The value experienced by clients will be in the Financial Broker’s superior knowledge of a target market, the quality of advice delivered, and the products arranged to implement the advice.

That is not to say that Financial Brokers will only have clients within a narrow target market. Other clients will emerge that the Financial Broker did not actively target – some may also be high value clients, however others will be less valuable, maybe having been introduced to the business as a child of a high value client or a referred client etc. However, the marketing efforts of the business will be aimed at the desired target market – these are the people you are putting all your efforts into appealing to.

We identified a number of specific action points for Financial Brokers to carry out.

First of all, it is important to consider your available markets and the ones that offer the scale and best opportunity for you to add value and ultimately succeed. To do this, you need to build a view of the estimated population (households, businesses etc.) within your target market – there are many research resources available to help you do this. These include the CSO, government websites, local business sites etc.

Once this is completed you then decide which group(s) you will target. This will be decided based upon having confidence that the target market is viable and big enough to sustain your own business goals and ambitions, and being able to identify clear access points to this market. You need to have a good sense from the outset as to how you will reach your market.

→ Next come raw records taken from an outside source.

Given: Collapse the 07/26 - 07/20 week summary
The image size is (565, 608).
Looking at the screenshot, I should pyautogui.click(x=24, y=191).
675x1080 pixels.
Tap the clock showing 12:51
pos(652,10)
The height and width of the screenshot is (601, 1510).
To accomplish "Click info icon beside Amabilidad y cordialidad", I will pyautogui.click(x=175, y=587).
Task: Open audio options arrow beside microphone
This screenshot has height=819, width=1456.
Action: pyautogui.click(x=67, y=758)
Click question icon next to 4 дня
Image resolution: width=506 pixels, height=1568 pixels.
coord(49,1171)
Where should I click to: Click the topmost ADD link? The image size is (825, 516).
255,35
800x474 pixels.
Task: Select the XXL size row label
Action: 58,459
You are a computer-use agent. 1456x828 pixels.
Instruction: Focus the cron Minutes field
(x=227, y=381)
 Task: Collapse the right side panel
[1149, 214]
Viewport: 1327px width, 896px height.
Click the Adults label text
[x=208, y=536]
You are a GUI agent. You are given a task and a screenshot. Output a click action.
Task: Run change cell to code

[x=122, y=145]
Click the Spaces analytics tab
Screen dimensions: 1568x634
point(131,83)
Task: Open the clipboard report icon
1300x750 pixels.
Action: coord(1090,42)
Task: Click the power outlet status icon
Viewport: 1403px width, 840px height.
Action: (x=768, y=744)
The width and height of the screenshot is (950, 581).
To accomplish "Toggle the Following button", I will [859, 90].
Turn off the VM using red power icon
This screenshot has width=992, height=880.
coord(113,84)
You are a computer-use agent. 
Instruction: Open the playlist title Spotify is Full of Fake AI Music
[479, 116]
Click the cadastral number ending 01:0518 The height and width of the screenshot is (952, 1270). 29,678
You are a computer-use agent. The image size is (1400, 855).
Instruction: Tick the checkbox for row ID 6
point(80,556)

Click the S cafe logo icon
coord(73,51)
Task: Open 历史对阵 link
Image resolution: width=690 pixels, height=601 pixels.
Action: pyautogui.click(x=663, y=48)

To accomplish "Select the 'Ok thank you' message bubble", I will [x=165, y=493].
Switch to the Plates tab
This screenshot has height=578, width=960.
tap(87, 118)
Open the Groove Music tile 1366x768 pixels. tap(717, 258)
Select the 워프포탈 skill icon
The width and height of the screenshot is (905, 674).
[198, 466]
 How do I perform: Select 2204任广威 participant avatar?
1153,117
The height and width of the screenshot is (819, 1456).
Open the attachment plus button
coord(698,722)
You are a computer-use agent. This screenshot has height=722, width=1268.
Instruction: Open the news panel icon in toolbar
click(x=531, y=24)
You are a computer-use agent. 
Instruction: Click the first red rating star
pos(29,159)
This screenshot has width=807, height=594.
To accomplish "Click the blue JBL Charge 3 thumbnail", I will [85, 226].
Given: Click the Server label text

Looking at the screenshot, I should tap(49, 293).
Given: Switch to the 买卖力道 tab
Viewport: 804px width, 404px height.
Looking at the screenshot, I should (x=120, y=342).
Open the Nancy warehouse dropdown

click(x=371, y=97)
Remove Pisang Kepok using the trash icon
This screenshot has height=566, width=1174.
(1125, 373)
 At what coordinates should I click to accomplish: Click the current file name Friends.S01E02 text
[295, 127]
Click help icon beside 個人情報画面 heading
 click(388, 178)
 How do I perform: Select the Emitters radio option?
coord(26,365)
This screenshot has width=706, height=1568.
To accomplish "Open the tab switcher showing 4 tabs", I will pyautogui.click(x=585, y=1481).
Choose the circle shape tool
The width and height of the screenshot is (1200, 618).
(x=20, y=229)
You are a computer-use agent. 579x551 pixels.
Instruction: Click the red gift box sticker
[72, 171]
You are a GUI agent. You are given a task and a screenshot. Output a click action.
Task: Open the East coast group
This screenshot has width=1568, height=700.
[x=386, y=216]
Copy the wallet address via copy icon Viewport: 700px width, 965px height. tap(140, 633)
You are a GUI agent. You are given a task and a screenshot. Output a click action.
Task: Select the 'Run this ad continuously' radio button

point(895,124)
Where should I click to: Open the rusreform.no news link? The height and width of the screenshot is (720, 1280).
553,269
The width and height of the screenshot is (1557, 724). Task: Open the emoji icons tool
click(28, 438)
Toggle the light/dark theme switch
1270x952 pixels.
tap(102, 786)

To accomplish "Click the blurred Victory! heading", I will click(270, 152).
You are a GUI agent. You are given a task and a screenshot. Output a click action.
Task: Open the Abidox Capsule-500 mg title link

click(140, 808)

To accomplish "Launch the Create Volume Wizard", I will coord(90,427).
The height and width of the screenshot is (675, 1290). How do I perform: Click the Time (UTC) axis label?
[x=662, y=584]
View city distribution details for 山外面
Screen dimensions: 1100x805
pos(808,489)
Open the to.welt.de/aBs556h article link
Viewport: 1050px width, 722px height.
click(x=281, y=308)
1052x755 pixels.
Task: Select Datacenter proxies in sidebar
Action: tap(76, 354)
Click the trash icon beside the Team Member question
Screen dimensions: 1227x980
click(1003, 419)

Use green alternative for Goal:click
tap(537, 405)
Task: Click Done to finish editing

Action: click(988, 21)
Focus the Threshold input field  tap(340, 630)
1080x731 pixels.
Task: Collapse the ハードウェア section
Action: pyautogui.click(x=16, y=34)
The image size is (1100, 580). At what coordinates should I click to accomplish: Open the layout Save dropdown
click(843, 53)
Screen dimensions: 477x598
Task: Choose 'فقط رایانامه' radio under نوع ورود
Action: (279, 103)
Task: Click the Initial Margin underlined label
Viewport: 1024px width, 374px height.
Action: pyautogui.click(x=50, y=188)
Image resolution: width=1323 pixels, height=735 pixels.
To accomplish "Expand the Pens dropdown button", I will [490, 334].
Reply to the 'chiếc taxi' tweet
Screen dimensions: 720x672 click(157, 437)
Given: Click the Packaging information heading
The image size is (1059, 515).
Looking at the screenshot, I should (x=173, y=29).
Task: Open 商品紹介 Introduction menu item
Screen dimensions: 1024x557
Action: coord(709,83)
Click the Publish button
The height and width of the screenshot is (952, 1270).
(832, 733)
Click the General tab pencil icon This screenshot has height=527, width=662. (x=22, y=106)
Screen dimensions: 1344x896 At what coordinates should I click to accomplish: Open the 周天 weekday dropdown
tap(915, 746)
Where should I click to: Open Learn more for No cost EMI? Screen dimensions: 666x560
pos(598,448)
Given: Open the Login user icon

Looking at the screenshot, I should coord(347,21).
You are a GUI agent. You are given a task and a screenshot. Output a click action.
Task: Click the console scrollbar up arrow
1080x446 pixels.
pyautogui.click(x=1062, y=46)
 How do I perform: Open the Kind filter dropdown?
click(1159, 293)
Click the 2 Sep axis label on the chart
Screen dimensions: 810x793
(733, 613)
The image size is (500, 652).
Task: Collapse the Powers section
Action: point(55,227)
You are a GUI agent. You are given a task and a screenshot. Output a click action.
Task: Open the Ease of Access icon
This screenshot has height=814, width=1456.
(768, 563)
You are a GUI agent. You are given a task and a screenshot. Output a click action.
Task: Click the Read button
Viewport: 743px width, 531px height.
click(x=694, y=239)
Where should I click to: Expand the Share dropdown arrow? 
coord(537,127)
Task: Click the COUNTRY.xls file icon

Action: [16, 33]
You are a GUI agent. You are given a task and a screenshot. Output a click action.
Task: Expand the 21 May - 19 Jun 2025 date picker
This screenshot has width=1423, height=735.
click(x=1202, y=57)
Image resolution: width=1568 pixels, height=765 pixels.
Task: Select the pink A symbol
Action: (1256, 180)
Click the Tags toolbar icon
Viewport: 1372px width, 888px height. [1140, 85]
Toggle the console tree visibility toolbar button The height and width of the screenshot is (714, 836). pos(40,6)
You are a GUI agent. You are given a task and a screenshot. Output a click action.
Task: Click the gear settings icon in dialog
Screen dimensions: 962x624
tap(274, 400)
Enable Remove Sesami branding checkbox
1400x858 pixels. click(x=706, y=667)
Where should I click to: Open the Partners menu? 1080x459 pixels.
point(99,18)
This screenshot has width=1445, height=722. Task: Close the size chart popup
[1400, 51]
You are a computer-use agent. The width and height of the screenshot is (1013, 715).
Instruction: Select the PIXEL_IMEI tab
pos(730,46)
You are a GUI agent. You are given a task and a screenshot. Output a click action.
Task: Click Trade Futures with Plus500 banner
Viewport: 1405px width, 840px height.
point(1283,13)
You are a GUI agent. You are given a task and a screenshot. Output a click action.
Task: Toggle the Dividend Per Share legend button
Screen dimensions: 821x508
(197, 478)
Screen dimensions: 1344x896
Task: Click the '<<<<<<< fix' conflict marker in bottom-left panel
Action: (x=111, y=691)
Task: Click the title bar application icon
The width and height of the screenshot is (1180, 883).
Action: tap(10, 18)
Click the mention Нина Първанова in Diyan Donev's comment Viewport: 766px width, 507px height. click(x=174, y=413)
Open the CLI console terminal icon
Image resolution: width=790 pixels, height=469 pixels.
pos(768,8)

The third point is often the one that is skipped lightly over – at a great eventual cost. It is very important to develop a deep and superior knowledge and understanding of the attributes and specific financial challenges of your target market. You need to know this market better than anyone –  the characteristics of the people, their own specific challenges, what are the concerns that keep them awake at night and what are the particular financial challenges that they face. The more you understand their own dynamics, the better you will be at empathising with them and delivering advice that is based on knowledge and expert insights. This will be truly valued advice and will enable you to stand apart from every other adviser trying to build relationships with them.

Once you have built this deep knowledge, the final step is to use it to stand apart from your competition. You do this by refining all your marketing channels and efforts to build your presence among this target market. Don’t try and talk to everyone, look to talk in a deeper way with your target market.

Rather than trying to be “all things to all people”, the first step in being a successful Financial Broker in 2030 is to identify and go after a clear target market.